My 2000 Parts Catalog shows 5012991AA.
My 2002 Parts Catalog shows 5083366AA.

One of the above links states that the 5083366AA sender (the switch) appeared model year 2001. 5.
 
Joe,
Thanks a million for the part number! I ordered one from the local Cummins dealer and it works fine. Cost was approx. $84. The old unit has a 1-1/4 drive and the new one is 1-1/16, just as you said. The electrical connector was a perfect match.
Jim
 
Maybe you guys can help me out..... My pressure unit has been bad since I bought the truck a year ago. The reading is a steady 70-80 on the dash from the time the key is on even without engine running (at the high end of the gauge but not up to the 110 or whatever) SO, I bought a used replacement from e-bay and finally plugged it in today and now a similar problem, except it goes to about 40 and stops with the key on and engine not running. No difference when engine IS running. When yours went bad were the symptoms the same? Is the part bad? Can I test it? What else could be causing this?

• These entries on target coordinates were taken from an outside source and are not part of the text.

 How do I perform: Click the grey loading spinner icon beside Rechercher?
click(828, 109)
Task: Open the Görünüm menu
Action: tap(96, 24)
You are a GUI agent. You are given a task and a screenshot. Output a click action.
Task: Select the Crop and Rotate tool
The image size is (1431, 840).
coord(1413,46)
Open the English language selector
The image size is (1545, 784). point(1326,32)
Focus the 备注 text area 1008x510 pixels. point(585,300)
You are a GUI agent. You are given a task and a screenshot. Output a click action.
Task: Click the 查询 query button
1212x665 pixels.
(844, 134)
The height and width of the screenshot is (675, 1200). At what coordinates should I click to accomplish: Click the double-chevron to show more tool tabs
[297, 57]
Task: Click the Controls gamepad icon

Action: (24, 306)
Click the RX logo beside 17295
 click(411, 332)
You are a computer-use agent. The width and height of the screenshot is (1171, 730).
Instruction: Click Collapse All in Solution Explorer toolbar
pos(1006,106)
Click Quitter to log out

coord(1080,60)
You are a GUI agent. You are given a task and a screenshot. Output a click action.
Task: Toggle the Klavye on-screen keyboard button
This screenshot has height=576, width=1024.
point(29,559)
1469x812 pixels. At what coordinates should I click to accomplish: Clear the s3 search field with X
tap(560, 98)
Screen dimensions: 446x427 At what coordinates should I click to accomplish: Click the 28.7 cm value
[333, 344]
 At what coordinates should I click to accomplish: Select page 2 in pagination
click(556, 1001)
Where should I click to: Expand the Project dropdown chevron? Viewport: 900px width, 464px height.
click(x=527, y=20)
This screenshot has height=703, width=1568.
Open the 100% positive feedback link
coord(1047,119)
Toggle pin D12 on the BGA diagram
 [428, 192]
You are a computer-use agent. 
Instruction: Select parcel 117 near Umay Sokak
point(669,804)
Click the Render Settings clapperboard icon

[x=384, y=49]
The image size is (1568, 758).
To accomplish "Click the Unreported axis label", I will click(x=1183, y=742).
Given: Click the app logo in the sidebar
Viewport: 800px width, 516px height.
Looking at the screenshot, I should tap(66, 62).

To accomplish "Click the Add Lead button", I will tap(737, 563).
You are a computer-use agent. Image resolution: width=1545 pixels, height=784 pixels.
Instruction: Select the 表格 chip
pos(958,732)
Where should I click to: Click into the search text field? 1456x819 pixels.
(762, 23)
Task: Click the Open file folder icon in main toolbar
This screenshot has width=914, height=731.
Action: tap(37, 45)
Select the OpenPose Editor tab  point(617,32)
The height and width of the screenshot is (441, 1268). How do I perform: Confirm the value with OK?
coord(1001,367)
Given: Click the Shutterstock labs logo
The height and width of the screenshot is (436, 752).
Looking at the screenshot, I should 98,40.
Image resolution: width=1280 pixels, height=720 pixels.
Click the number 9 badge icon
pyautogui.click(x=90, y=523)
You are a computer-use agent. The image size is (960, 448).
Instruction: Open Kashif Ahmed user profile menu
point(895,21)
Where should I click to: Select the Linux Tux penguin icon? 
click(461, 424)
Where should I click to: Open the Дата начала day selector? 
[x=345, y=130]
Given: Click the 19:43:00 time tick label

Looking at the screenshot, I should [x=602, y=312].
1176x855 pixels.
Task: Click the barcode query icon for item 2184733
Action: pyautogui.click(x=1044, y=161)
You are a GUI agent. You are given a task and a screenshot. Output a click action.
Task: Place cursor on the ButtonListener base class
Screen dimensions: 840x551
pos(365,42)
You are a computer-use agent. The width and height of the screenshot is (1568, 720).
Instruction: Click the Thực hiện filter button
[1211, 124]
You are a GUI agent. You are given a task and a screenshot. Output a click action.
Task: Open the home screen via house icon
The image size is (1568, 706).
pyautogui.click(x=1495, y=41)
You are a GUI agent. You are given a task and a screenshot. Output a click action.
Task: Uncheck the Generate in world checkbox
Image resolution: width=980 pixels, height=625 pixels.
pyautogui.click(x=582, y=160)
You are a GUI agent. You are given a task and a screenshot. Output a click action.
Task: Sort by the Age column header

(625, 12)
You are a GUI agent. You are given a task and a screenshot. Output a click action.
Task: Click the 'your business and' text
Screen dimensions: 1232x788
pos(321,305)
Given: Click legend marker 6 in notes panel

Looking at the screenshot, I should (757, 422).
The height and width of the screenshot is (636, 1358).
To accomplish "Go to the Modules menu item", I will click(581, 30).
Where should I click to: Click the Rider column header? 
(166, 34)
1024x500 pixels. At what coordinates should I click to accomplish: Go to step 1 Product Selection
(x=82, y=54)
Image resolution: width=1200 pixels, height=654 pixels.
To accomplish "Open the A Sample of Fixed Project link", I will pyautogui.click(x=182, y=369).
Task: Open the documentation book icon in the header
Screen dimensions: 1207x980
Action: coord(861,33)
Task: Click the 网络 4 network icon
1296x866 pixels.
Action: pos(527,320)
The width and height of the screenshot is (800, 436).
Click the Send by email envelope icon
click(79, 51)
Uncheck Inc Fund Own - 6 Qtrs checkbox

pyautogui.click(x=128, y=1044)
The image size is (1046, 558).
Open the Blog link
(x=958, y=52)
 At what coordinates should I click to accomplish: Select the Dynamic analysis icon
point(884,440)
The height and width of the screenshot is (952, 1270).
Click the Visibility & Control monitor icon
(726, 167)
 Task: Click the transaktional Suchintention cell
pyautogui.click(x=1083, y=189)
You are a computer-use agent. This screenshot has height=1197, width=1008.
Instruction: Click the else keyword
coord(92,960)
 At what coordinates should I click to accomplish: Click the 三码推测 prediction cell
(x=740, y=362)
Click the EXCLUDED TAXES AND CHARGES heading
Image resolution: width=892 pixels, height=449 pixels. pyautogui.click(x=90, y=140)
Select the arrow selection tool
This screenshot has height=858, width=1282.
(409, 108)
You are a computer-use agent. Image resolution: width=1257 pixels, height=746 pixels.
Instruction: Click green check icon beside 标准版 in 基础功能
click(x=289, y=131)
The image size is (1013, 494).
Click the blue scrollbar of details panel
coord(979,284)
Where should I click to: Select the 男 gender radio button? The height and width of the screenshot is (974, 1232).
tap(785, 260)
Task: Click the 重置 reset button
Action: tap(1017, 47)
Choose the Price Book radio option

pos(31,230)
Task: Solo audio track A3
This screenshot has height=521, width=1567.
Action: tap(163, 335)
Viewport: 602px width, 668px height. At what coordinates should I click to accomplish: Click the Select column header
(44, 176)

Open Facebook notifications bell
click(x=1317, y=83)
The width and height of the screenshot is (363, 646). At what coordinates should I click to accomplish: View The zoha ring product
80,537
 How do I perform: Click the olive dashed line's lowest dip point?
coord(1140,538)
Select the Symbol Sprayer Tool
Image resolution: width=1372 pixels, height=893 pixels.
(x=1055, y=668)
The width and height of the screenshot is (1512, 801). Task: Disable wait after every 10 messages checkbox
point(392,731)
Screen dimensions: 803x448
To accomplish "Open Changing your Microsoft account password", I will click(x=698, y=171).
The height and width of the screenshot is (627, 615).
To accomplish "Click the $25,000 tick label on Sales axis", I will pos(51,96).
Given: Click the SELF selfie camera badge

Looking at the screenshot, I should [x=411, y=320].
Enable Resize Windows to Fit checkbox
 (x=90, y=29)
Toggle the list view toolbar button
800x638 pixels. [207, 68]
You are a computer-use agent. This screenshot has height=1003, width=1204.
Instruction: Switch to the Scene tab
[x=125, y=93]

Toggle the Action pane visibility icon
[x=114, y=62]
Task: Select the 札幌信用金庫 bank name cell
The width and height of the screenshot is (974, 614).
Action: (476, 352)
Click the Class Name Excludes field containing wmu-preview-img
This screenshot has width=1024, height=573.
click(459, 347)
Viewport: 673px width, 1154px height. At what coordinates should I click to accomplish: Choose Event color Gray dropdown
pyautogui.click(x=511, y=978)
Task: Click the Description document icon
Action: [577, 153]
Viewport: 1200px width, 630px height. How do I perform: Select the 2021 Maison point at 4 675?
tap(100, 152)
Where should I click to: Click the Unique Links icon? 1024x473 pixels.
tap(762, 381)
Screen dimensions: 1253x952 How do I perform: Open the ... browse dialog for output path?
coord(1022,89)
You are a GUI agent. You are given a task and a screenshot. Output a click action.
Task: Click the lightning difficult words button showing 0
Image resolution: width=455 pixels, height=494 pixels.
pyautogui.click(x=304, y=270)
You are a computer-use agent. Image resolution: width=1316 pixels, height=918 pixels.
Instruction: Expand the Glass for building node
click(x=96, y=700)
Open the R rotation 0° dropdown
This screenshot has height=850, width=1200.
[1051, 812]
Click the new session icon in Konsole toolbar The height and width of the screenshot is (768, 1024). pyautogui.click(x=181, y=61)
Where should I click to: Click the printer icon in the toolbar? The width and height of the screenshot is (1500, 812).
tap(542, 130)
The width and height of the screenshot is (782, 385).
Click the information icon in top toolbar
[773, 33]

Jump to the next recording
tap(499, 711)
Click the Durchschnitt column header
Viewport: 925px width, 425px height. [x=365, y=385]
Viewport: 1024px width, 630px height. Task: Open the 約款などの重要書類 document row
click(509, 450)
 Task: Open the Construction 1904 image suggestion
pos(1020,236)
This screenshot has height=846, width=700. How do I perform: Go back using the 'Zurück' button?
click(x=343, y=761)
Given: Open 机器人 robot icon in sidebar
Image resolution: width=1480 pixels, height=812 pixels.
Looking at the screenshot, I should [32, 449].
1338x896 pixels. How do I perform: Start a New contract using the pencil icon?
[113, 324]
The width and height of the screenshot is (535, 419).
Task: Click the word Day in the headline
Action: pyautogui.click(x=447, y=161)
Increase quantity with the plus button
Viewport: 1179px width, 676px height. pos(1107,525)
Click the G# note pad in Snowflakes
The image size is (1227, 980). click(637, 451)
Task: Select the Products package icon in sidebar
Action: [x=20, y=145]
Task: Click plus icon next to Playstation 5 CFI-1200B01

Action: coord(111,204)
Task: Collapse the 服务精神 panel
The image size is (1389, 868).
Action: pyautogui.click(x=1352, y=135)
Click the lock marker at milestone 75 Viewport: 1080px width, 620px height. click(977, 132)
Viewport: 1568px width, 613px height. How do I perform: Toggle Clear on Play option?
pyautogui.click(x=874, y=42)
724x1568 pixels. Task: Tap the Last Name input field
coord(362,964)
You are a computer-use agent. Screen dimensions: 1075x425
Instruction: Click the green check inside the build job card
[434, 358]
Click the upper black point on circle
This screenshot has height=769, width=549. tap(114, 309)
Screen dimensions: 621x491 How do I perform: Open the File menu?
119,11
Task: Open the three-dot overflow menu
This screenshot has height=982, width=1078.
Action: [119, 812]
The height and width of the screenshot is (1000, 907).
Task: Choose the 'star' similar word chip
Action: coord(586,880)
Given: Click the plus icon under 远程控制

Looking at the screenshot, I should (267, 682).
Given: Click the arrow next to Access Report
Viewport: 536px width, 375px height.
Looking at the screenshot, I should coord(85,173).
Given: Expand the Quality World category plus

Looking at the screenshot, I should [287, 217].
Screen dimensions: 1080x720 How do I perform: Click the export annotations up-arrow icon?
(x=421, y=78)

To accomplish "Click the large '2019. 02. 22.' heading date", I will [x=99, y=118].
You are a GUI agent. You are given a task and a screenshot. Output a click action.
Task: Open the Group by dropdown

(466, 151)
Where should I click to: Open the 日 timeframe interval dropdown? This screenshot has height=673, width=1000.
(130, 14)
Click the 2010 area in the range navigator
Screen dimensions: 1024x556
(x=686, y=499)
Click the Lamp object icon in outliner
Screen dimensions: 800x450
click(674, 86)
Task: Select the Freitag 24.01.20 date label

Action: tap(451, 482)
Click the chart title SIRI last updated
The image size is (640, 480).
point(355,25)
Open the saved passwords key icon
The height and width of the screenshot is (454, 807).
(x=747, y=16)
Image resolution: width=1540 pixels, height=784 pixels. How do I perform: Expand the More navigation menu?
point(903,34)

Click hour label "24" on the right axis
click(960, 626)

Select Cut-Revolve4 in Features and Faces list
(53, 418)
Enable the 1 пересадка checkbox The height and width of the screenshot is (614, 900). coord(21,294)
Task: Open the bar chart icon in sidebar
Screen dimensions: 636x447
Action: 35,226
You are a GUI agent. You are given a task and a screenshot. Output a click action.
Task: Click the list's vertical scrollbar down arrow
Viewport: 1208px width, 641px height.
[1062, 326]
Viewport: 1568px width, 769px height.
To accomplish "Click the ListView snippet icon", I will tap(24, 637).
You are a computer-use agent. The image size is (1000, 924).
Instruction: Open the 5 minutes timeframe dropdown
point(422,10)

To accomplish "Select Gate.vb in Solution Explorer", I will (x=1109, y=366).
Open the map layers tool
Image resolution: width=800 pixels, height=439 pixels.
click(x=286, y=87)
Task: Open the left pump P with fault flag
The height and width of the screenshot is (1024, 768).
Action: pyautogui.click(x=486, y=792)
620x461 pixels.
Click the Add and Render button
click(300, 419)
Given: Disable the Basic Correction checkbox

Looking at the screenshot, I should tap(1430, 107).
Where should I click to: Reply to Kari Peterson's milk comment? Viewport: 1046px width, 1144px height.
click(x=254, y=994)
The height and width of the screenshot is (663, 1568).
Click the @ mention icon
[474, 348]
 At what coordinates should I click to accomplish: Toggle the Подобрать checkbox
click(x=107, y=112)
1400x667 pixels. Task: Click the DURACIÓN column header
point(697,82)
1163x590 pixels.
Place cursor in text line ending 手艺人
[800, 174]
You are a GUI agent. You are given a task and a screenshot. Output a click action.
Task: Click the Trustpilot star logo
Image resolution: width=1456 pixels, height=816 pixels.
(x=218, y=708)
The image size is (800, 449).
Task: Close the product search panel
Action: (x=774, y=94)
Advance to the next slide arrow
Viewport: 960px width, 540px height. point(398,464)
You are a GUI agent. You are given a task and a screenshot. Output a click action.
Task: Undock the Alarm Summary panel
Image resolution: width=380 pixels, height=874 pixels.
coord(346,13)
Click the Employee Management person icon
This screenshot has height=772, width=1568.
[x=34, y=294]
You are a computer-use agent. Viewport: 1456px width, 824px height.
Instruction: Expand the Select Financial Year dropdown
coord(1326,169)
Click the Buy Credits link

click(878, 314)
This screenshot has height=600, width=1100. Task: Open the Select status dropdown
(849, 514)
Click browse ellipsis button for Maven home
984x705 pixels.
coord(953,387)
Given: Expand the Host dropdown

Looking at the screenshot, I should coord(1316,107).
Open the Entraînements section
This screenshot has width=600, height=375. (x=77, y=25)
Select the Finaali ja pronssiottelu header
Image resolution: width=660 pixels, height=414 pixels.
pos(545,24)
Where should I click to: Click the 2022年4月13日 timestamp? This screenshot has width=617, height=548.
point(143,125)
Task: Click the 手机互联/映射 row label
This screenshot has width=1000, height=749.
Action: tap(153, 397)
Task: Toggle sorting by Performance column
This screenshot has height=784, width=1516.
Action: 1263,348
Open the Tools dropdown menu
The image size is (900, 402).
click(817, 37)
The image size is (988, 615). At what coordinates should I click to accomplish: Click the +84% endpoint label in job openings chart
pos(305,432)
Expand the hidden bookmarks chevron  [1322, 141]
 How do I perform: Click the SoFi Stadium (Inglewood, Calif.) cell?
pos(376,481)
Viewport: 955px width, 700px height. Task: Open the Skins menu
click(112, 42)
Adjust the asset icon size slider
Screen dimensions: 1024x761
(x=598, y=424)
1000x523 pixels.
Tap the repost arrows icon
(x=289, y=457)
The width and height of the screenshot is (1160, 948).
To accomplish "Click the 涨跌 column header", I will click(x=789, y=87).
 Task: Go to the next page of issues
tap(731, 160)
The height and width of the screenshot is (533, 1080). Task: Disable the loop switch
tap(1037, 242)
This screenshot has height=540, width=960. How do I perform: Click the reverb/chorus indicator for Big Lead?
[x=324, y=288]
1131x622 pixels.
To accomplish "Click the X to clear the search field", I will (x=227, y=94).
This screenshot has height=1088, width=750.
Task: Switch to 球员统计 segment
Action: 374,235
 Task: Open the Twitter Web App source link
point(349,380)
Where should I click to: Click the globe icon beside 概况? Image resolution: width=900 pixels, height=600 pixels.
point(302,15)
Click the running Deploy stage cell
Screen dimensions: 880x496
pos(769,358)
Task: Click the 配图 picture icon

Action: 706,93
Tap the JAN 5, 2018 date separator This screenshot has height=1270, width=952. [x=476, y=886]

I am dreading a trip to the shop and don't like paying $$ for parts unless I know for sure that it's needed.

Thanks!
 
OK... . perhaps the only thing that kicks my butt more than math is patience. I couldn't wait for you guys to reply so made a few calls and found a Cummins dealer here in town that had two of the 4921511's. After our state sales tax of 4% and the optional local sales tax of 1%, I paid a total of $79. 67. (It would have been $68 from another place that would have had to order it, plus the shipping they were gonna stick me with. ) ANYWAYS, I took the chance and installed it and surprise! oil pressure!! Thanks for the part #. It fits exactly how you said and the electrical connection too. This is exactly the reason why I joined this site!

Muchos Gracias!
 
OK... . perhaps the only thing that kicks my butt more than math is patience. I couldn't wait for you guys to reply so made a few calls and found a Cummins dealer here in town that had two of the 4921511's. After our state sales tax of 4% and the optional local sales tax of 1%, I paid a total of $79. 67. (It would have been $68 from another place that would have had to order it, plus the shipping they were gonna stick me with. ) ANYWAYS, I took the chance and installed it and surprise! oil pressure!! Thanks for the part #. It fits exactly how you said and the electrical connection too. This is exactly the reason why I joined this site!

Muchos Gracias!



Now perhaps you could enlighten me as to normal operating pressures as I have no experience with it:-laf



At idle with a warm temp I run a little less than 40. At highr rpm's cruisin around town I am up to about 70? (The goofy gauge pegs at 110 but midway is 40, so I am guessing on the 70. )

Does this sound right?



Thanks again!!:D
 
As uncalibrated as these gauges are, 40-70 PSI, indicated, is in the ballpark. That's around where mine has run for 10 years now. Except when the sender goes bad; then it drops 5 PSI or so.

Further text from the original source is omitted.